Introduction
This special issue of Biomedical Informatics Insights presents the full paper proceedings of the first workshop on Computational Semantics in Clinical Text (CSCT), held in 2013. Along with Nigam Shah and Kevin Bretonnel Cohen, my co-organizers, I am grateful for BII’s willingness to produce this forward-looking publication.
To the Medical Informaticist
Medical informatics has awakened to the reality that natural language processing (NLP) is here to stay. There is great potential for simplicity and efficiency in using structured data such as billing codes, patient metadata, lab values, and medication orders. However, it cannot be ignored that humans are communicative creatures who deal with a world of nuance, ambiguity, and presupposition, including when they describe a symptom or make a diagnosis. Thus, even the most structured clinical data is described or augmented by non-trivial natural language descriptions, and NLP techniques1–5,8,9,11 have begun to tap into this crucial source of clinical information for clinical, translational, and public health research.
With this Special Issue we would assert that computational semantics is an indispensable sub-discipline of NLP—and perhaps the primary one—for medical informatics, principally because the semantic meaning embedded in clinical text is what any medically-oriented person is after.

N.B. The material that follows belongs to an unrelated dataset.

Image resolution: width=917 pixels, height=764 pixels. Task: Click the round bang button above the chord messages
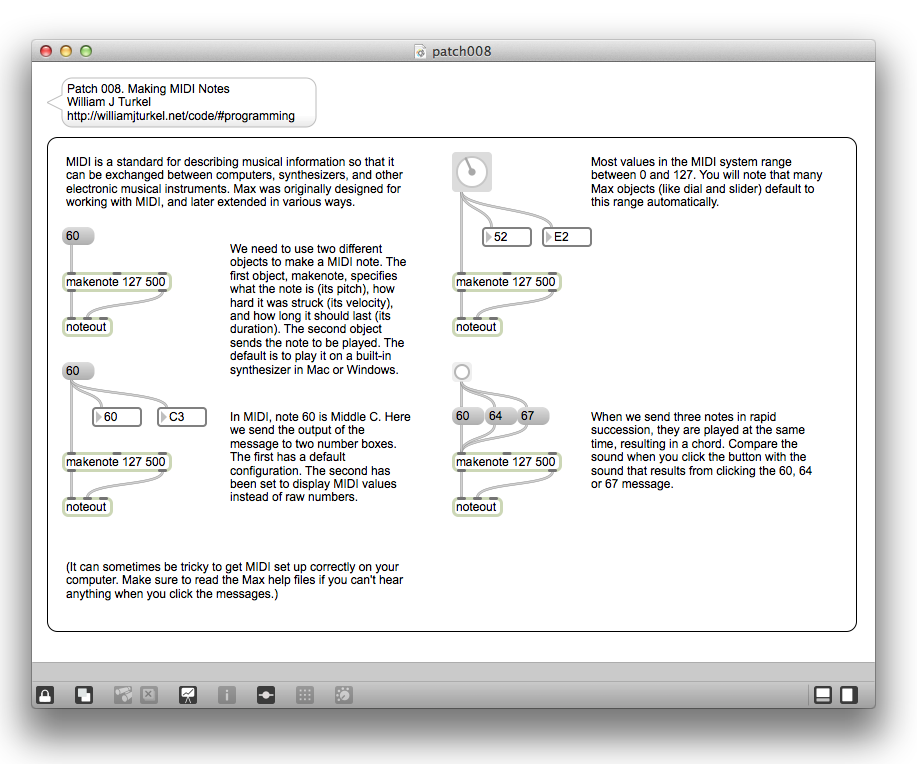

While medical professionals rarely have something to say about parse trees from clinical text, they have plenty of intuition of what symptoms were present, during what time frame, and with what degree of certainty. We aim here to highlight some of the analysis and techniques that are possible when viewing clinical text from a rigorous computational semantics perspective. In doing so, we hope to encourage increased adoption of computational semantics techniques and resources.
To the Computational Linguist
Clinical text is a domain very well suited to both exploration in and application of computational semantics. Medical professionals generate clinical text with respect to constrained pragmatic settings, describing, for example, physician-patient encounters and laboratory tests. This has a pervasive effect on the linguistics of the text,7 from the scoping and intent of negation (usually, to assert that some named entity is not present) to the frequency of syntactic constructions (eg, sentence fragments and semi-structured text). Furthermore, the semantics of clinical language are largely connected to the real world; many medical entities and events actually correspond to characteristics of a patient. Despite this grounding, a full spectrum of linguistic characteristics is available, including term ambiguity, hedging, and paraphrasing.
Clinical NLP is a relatively well-resourced domain. Numerous ontologies, thesauri, terminologies, code sets, and classifications each encode the curated knowledge of domain experts. The Unified Medical Language System (UMLS) Metathesaurus6 brings together over 150 of these resources, including the Systematized Nomenclature of Medicine—Clinical Terms (SNOMED-CT), the Medical Subject Headings (MeSH), and the International Classification of Diseases, Ninth Revision (ICD-9). Additionally, annotated corpora have been developed10,12 that overcome the previously difficult question of patient confidentiality in data access.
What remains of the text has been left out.